- Opening Delimiter -
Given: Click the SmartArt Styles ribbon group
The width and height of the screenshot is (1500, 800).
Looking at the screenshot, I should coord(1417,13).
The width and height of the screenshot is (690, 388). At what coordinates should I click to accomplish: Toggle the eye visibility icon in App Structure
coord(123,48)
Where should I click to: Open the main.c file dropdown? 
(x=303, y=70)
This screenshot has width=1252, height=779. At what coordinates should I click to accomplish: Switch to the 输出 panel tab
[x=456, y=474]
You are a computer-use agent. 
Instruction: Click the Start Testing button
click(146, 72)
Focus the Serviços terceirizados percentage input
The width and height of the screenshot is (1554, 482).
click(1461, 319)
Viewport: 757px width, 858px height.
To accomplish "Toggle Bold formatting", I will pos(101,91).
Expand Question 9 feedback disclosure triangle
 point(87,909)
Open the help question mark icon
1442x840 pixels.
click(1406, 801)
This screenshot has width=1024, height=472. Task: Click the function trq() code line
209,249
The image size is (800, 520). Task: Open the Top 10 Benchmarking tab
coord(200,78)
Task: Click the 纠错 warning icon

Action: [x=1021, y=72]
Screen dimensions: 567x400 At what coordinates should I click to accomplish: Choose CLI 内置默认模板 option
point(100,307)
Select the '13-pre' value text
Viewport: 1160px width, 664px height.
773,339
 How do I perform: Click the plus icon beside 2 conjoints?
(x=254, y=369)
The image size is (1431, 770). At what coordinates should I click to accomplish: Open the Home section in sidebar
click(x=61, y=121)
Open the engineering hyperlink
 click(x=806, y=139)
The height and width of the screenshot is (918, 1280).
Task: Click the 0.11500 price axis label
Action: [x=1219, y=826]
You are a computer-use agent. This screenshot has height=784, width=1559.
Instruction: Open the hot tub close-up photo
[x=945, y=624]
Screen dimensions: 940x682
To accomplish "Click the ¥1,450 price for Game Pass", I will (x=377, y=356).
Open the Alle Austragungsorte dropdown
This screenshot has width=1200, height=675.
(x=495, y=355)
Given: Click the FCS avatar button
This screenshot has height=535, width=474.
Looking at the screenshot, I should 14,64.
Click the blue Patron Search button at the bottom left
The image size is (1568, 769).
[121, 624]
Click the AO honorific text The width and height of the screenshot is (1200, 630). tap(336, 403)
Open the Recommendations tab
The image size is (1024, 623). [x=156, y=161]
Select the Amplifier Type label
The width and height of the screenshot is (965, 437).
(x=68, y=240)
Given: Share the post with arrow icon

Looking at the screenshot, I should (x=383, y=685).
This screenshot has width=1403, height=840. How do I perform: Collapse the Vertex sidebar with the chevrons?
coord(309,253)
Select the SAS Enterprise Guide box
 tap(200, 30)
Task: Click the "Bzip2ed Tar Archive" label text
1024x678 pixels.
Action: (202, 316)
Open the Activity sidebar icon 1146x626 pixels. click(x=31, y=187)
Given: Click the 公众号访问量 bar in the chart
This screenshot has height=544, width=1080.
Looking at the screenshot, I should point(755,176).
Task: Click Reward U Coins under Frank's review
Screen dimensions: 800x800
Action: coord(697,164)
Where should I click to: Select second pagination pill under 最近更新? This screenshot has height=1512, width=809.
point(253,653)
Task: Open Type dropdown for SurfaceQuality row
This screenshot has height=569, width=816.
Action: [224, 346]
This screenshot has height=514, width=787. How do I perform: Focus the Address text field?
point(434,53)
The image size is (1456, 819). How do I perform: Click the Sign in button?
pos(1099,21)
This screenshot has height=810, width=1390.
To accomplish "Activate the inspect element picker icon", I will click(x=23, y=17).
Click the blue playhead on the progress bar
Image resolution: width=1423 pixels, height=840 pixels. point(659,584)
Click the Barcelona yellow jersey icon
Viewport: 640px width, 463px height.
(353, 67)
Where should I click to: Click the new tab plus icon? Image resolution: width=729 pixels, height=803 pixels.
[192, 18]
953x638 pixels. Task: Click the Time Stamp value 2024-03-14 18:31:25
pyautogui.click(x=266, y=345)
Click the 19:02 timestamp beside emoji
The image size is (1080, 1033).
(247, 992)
- Closing Delimiter -
• [Directions] Look above for the line with "Click the AO"; retype exactly that line, every line after it up to the line with "Given: Click the 公众号访问量 bar in the chart", and that line too, nothing else.

• [Result for this task]
Click the AO honorific text The width and height of the screenshot is (1200, 630). tap(336, 403)
Open the Recommendations tab
The image size is (1024, 623). [x=156, y=161]
Select the Amplifier Type label
The width and height of the screenshot is (965, 437).
(x=68, y=240)
Given: Share the post with arrow icon

Looking at the screenshot, I should (x=383, y=685).
This screenshot has width=1403, height=840. How do I perform: Collapse the Vertex sidebar with the chevrons?
coord(309,253)
Select the SAS Enterprise Guide box
 tap(200, 30)
Task: Click the "Bzip2ed Tar Archive" label text
1024x678 pixels.
Action: (202, 316)
Open the Activity sidebar icon 1146x626 pixels. click(x=31, y=187)
Given: Click the 公众号访问量 bar in the chart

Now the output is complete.